# Banner of the World Dragon?



## Xabre (Dec 20, 2006)

So I'm busy theorizing a 2000 - 2500 pt High Elf army. It's going to be running a single Dragon Mage as my Hero allowance, with no Lord Dragon (I've got the models, but felt I'd be better served using more smaller monsters, like eagles and phoenixes). In addition, right now I have a single squad of Dragon Princes as my spear tip for a heavy mobile force. 

With that in mind, I'm thinking about slapping the World Dragon on my Princes. I figure they'll be up forward, and the Dragon will be up forward making a mess, plus it will defend the Princes and allow them to aim at shiny Characters.

Thoughts?


----------



## Vaz (Mar 19, 2008)

Why? 2+ against Magic Attacks. They're taken down by hordes.

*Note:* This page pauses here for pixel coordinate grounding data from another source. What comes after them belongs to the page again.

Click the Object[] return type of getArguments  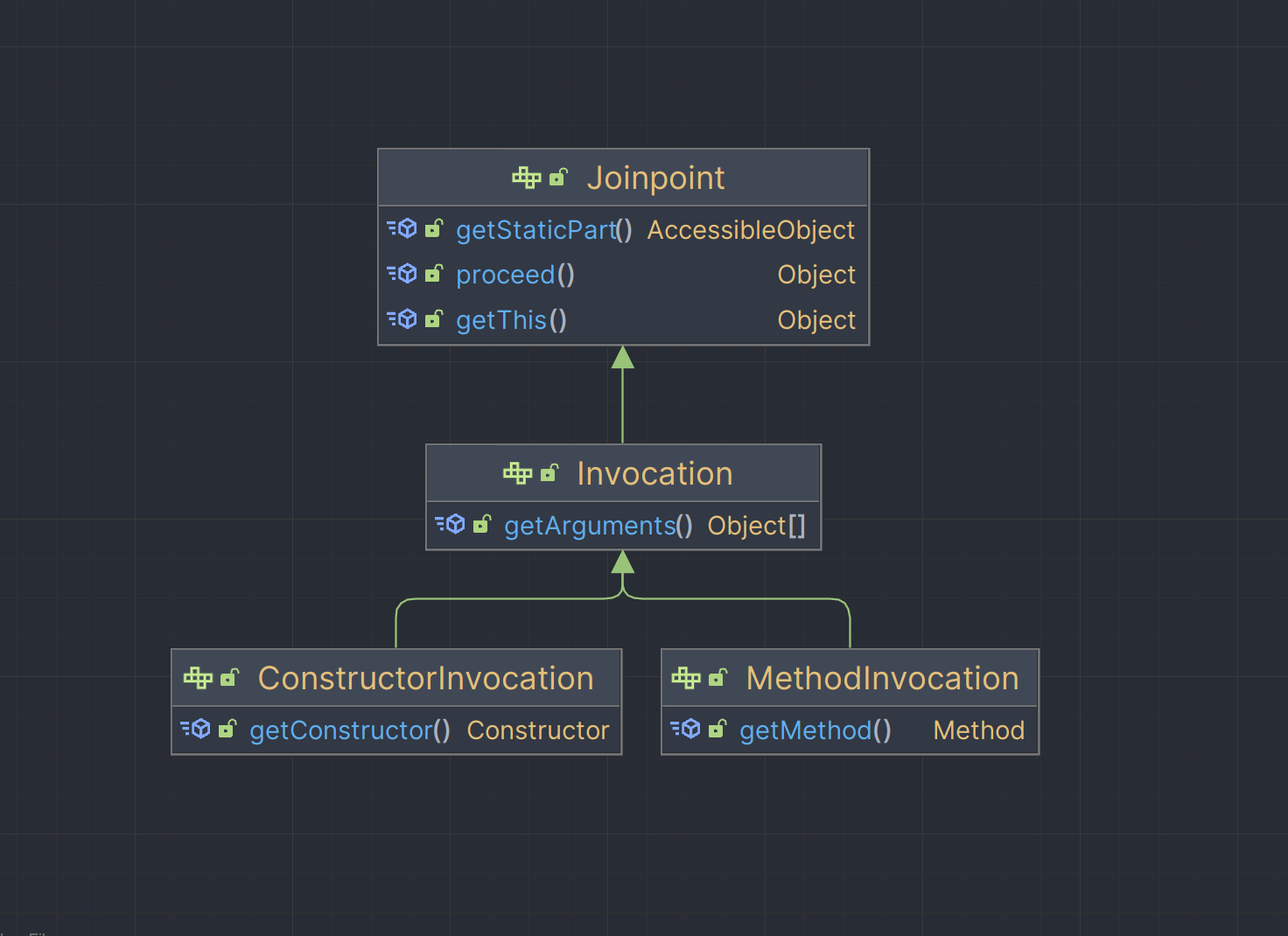[756, 526]
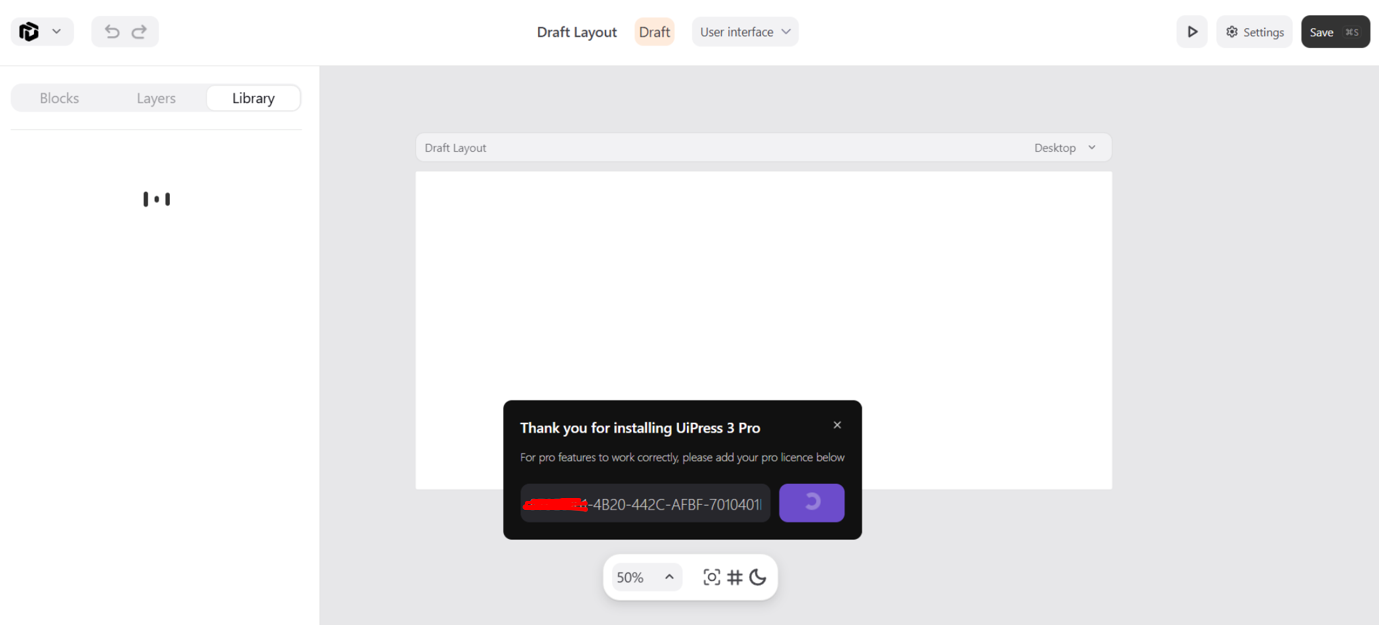
Task: Switch to the Layers tab
Action: (156, 98)
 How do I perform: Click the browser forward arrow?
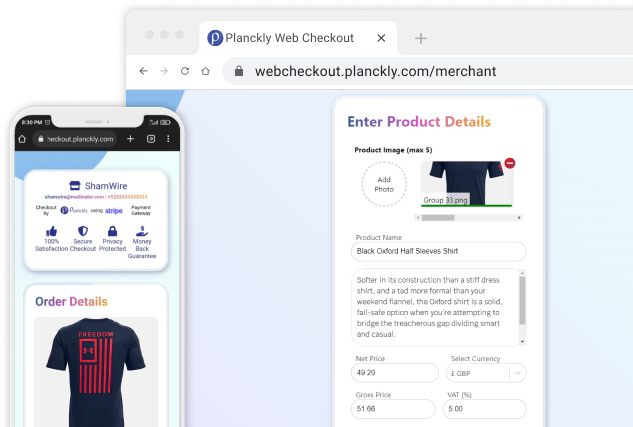[x=164, y=71]
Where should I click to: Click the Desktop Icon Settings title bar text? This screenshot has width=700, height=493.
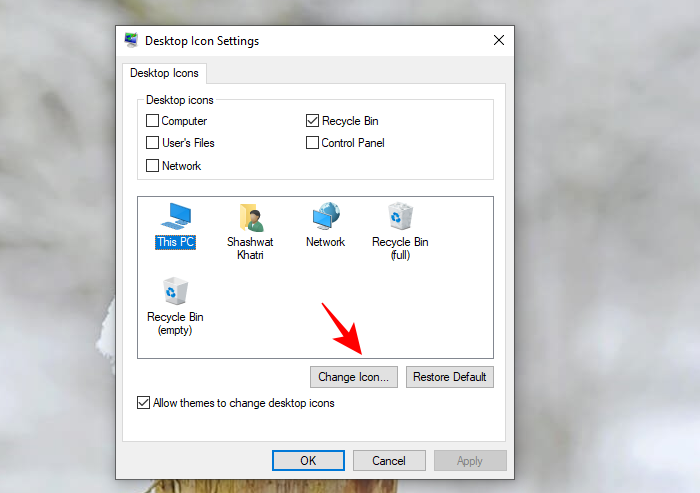(x=202, y=41)
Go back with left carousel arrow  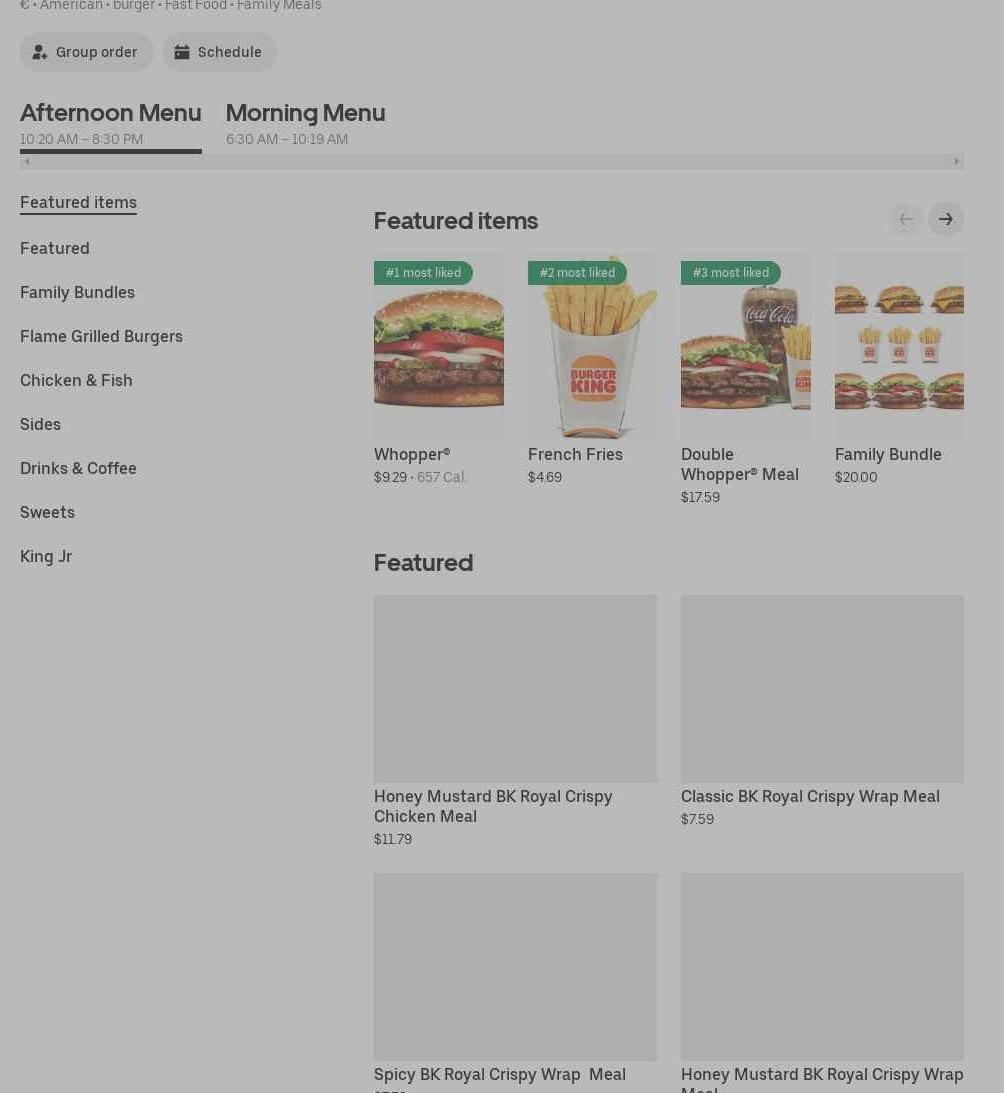[x=906, y=220]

Bunker up; Alarielle, Phoenix Guard and Banner. Never play another game in your life.


----------



## Xabre (Dec 20, 2006)

I'm working on an army that's entirely mobile. trying not to bunker or turtle at all. But yes, that tells me that I shouldn't be running that one. Gotta price out something like the Razor or some such instead maybe.


----------



## Orochi (Jan 28, 2009)

Whatever Vaz said.

It's a bunker-banner. Specifically, belongs on a PG fortress.


----------